Amino acid (AA) availability is a robust determinant of cell growth through controlling mechanistic/mammalian target of rapamycin complex 1 (mTORC1) activity. According to the predominant model in the field, AA sufficiency drives the recruitment and activation of mTORC1 on the lysosomal surface by the heterodimeric Rag GTPases, from where it coordinates the majority of cellular processes. Importantly, however, the teleonomy of the proposed lysosomal regulation of mTORC1 and where mTORC1 acts on its effector proteins remain enigmatic. Here, by using multiple pharmacological and genetic means to perturb the lysosomal AA-sensing and protein recycling machineries, we describe the spatial separation of mTORC1 regulation and downstream functions in mammalian cells, with lysosomal and non-lysosomal mTORC1 phosphorylating distinct substrates in response to different AA sources.
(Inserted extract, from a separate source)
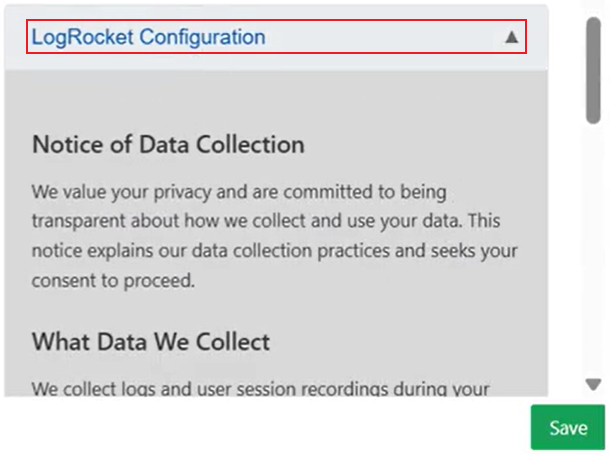Image resolution: width=610 pixels, height=456 pixels.
Task: Collapse the LogRocket Configuration panel with the triangle arrow
Action: coord(511,38)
Moreover, we reveal that a fraction of mTOR localizes at lysosomes owing to basal lysosomal proteolysis that locally supplies new AAs, even in cells grown in the presence of extracellular nutrients, whereas cytoplasmic mTORC1 is regulated by exogenous AAs. Overall, our study substantially expands our knowledge about the topology of mTORC1 regulation by AAs and hints at the existence of distinct, Rag- and lysosome-independent mechanisms that control its activity at other subcellular locations. Given the importance of mTORC1 signalling and AA sensing for human ageing and disease, our findings will probably pave the way towards the identification of function-specific mTORC1 regulators and thus highlight more effective targets for drug discovery against conditions with dysregulated mTORC1 activity in the future.

氨基酸 （AA） 可用性是通过控制雷帕霉素复合物 1 （mTORC1） 活性的机制/哺乳动物靶标来决定细胞生长的稳健决定因素。根据该领域的主要模型，AA 充足性驱动异二聚体 Rag GTP 酶在溶酶体表面募集和激活 mTORC1，从那里协调大多数细胞过程。然而，重要的是，拟议的 mTORC1 溶酶体调节以及 mTORC1 作用于其效应蛋白的位置仍然是一个谜。在这里，通过使用多种药理学和遗传学手段来扰乱溶酶体 AA 感应和蛋白质回收机制，我们描述了哺乳动物细胞中 mTORC1 调节和下游功能的空间分离，溶酶体和非溶酶体 mTORC1 响应不同的 AA 来源磷酸化不同的底物。此外，我们揭示了一小部分 mTOR 位于溶酶体，这是由于基础溶酶体蛋白水解局部提供新的 AA，即使在细胞外营养物质存在下生长的细胞中也是如此，而细胞质 mTORC1 受外源性 AA 调节。总体而言，我们的研究大大扩展了我们对 AA 调节 mTORC1 拓扑结构的了解，并暗示存在独特的、不依赖 Rag 和溶酶体的机制来控制其在其他亚细胞位置的活性。鉴于 mTORC1 信号传导和 AA 感应对人类衰老和疾病的重要性，我们的研究结果可能会为识别功能特异性 mTORC1 调节因子铺平道路，从而突出未来针对 mTORC1 活性失调的疾病的更有效药物发现靶点。